In a first delivery, these problems may occur more frequently because the woman’s tissues have not been stretched by previous deliveries. Because the baby could be injured or die, cesarean delivery is preferred when the fetus is in breech presentation unless the doctor is very experienced with and skilled at delivering breech babies.

Other presentations

In face presentation, the neck arches back so that the face presents first.
In brow presentation, the neck is moderately arched so that the brow presents first.
Usually, fetuses do not stay in a face or brow presentation. They often correct themselves. If they do not, forceps, vacuum extractor, or cesarean delivery may be used.
In transverse lie, the fetus lies horizontally across the birth canal and presents shoulder first. A cesarean delivery is done, unless the fetus is the second in a set of twins. In such a case, the fetus may be turned to be delivered through the vagina.

Shoulder Dystocia

Shoulder dystocia occurs when one shoulder of the fetus lodges against the woman’s pubic bone, and the baby is therefore caught in the birth canal. 
The fetus is positioned normally (head first) for delivery, but the fetus’s shoulder becomes lodged against the woman’s pubic bone as the fetus’s head comes out. Consequently, the head is pulled back tightly against the vaginal opening. The baby cannot breathe because the chest and umbilical cord are compressed by the birth canal. As a result, oxygen levels in the baby’s blood decrease.
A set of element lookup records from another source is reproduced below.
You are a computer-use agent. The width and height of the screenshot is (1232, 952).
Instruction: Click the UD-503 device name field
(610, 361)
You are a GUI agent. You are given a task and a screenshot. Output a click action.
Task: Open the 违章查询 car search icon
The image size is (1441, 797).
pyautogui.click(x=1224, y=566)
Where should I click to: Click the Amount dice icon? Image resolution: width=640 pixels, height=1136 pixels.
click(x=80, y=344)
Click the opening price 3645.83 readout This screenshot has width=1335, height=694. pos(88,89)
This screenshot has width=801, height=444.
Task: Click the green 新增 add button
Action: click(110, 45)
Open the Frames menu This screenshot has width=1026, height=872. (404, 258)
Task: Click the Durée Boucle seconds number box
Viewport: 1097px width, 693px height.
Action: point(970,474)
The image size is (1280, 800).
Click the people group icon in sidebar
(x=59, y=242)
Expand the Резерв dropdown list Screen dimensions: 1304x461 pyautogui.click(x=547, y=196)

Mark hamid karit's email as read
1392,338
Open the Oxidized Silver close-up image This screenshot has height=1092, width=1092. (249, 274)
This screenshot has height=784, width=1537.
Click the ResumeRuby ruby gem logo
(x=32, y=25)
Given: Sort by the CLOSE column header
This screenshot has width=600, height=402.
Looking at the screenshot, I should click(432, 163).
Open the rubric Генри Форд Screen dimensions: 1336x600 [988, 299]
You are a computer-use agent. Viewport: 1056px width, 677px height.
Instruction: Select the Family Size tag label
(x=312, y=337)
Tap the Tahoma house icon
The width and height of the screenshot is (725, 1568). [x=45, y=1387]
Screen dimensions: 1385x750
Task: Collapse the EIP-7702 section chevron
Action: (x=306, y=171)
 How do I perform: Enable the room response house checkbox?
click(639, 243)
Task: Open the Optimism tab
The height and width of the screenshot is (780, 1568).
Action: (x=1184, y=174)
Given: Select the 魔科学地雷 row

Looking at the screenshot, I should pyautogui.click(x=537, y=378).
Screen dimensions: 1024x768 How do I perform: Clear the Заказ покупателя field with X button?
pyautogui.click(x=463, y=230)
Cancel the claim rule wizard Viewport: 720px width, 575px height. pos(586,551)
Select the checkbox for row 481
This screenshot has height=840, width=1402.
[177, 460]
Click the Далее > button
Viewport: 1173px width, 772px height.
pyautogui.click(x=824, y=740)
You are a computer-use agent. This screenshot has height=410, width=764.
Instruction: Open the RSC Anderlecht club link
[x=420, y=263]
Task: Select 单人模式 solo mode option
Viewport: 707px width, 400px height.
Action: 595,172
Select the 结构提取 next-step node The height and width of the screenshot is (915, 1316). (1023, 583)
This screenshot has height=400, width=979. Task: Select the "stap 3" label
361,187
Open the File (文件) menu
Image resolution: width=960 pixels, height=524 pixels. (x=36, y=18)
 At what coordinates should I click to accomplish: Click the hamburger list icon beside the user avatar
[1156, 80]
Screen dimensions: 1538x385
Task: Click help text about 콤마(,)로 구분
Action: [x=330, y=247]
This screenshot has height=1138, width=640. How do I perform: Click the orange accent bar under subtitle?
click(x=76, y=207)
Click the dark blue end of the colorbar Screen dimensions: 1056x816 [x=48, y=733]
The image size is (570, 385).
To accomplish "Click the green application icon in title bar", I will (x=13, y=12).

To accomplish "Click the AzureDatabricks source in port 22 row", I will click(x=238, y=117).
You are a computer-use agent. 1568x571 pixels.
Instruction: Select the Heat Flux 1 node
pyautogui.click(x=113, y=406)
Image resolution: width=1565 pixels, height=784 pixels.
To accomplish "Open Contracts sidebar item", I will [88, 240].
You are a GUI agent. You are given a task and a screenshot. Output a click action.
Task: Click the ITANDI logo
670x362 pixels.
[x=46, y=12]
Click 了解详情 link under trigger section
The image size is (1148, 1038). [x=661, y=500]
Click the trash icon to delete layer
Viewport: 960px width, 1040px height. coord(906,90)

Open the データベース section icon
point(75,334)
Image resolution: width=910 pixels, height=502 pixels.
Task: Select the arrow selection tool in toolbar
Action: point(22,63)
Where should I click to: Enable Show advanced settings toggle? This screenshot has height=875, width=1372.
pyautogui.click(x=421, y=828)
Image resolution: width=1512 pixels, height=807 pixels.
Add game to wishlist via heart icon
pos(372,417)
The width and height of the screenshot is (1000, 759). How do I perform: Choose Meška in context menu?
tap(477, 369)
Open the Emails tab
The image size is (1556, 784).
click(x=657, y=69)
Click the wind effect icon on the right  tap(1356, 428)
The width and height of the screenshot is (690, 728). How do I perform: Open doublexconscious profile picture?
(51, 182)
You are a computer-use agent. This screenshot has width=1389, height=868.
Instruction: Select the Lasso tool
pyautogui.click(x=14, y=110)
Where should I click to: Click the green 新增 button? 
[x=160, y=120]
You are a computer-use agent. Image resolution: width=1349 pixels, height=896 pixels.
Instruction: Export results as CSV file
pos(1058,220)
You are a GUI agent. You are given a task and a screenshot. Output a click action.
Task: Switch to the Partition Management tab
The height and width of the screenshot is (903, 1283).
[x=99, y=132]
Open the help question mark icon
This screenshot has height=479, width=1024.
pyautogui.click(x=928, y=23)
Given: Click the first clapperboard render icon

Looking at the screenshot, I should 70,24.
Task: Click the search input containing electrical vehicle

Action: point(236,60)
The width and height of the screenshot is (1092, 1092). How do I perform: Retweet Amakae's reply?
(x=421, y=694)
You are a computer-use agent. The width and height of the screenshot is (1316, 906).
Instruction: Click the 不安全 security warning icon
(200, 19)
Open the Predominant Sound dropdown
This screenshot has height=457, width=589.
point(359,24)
Shoulder dystocia is not common, but it is more common when any of the following is present:
  • A large fetus is present.
  • Labor is difficult, long, or rapid.
  • A vacuum extractor or forceps is used because the fetus’s head has not fully moved down (descended) in the pelvis.
  • Women are obese.
  • Women have diabetes.
  • Women have had a previous baby with shoulder dystocia.
When this complication occurs, the doctor quickly tries various techniques to free the shoulder so that the baby can be delivered vaginally. Sometimes when these techniques are tried, the nerves to the baby’s arm are damaged or the baby’s arm bone or collarbone may be broken. An episiotomy (an incision that widens the opening of the vagina) may be done to help with delivery.

If these techniques are unsuccessful, the baby may be pushed back into the vagina and delivered by cesarean. If all of these techniques are unsuccessful, the baby may die.